Olusegun Ogunsanya, Group chief executive officer, on the trading update:

“We remain focussed on the execution of our growth strategy and, combined with our strong operational execution, this has ensured that we continue to see sustained, positive growth momentum across the business, despite the inflationary and currency headwinds. Demand remains resilient, highlighting the vital nature of the voice, data and mobile money services we provide to our customers across the region, and has resulted in a strong 20.2 percent constant currency revenue growth over the period, with an increase in EBITDA margins.

This strong operating performance has limited the impact that currency movements have had on the Group. In this regard, whilst further currency devaluation, particularly in Nigeria, has weighed on our reported financial performance, it will not affect the execution of our growth plans.

I am pleased to note that our sustained focus on capital allocation priorities will enable us to fully repay HoldCo debt when due in May 2024, ensuring the continued success of our balance sheet de-risking strategy. This will allow us to continue investing in our strategic priorities to provide affordable and reliable services to customers across our markets, whilst also enabling us to capitalise on new business opportunities, such as our new data centre business, Nxtra by Airtel, which we launched in December.

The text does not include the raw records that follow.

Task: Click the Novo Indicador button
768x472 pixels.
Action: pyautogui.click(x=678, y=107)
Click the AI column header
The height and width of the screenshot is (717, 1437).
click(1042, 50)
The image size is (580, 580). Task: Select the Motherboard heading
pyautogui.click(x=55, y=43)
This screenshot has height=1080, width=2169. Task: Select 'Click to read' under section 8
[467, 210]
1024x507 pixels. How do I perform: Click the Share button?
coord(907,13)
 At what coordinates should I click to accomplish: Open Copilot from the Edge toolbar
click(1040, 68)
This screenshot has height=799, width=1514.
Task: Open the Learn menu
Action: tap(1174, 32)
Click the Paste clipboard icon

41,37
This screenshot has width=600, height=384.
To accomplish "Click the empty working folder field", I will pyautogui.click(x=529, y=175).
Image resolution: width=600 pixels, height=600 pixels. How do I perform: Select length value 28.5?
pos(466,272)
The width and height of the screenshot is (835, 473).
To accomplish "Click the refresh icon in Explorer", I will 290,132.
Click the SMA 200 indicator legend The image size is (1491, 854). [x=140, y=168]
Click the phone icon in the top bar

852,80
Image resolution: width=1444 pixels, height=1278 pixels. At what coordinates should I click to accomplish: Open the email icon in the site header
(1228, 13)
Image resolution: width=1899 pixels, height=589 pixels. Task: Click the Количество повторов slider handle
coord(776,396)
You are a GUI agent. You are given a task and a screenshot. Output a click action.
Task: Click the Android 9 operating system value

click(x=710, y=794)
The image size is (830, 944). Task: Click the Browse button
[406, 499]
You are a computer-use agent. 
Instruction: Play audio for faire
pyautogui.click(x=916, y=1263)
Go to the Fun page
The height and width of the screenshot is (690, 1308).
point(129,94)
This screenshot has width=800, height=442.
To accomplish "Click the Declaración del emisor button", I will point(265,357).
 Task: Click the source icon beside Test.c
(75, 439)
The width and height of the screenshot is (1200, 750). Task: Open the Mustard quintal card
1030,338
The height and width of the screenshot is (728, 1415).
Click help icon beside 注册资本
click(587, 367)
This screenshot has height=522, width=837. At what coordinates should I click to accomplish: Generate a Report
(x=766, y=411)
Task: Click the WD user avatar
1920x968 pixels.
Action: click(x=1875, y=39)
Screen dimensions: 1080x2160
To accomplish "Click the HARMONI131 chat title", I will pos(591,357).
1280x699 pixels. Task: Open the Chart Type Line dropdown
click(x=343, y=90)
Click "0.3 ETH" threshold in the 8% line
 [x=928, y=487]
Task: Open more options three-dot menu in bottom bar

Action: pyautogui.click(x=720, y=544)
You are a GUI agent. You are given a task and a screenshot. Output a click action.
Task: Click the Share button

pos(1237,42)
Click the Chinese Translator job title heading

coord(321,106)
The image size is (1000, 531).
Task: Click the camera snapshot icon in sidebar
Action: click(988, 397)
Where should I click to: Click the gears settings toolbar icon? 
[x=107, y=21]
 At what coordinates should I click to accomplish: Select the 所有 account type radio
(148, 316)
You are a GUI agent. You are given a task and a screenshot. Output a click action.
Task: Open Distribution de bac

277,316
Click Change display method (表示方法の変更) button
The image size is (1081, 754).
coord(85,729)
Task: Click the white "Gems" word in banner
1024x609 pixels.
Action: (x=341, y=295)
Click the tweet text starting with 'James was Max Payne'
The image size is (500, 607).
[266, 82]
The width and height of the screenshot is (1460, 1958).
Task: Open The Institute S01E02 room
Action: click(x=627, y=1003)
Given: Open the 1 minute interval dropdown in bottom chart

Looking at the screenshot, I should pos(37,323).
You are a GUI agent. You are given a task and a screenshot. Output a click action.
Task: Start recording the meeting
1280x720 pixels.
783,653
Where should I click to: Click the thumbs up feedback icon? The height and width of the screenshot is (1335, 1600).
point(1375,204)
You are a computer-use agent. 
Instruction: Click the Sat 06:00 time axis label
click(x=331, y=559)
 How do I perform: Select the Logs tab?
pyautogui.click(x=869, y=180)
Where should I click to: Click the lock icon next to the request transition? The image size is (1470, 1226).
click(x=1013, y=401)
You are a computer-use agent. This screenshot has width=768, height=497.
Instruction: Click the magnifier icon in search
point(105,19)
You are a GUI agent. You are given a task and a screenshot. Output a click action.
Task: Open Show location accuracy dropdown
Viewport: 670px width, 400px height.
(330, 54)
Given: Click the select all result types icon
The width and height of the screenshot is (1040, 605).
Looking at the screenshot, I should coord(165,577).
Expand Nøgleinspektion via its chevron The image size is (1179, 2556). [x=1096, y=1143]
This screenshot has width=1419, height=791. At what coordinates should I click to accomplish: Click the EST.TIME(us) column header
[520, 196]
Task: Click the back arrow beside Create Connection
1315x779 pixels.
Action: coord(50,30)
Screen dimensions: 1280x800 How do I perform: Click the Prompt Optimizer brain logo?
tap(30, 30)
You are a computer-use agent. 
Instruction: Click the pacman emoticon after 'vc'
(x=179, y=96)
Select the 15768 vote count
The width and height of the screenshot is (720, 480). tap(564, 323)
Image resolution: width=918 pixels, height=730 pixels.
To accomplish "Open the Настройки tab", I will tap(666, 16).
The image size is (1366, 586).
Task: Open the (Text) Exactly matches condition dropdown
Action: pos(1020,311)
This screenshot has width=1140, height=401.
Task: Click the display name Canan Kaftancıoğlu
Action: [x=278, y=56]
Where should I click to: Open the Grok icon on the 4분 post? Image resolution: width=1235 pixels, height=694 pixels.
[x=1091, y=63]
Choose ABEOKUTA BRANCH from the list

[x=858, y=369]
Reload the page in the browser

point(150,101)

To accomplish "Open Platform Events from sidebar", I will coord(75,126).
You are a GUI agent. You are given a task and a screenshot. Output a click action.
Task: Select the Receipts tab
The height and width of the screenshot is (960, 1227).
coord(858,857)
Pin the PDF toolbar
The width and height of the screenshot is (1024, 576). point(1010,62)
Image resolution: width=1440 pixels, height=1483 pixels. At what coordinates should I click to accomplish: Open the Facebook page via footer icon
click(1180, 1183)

“In light of our consistent strong operating performance and given current leverage, the Board intends to launch a share buy-back programme of up to $100 million, starting early March 2024 over a 12-month period. We continue to be well positioned to deliver on the attractive growth opportunities our markets offer and despite the challenge of rising diesel prices, ongoing currency devaluation and inflationary pressures across some of our markets, we remain focussed on margin resilience”’, he said.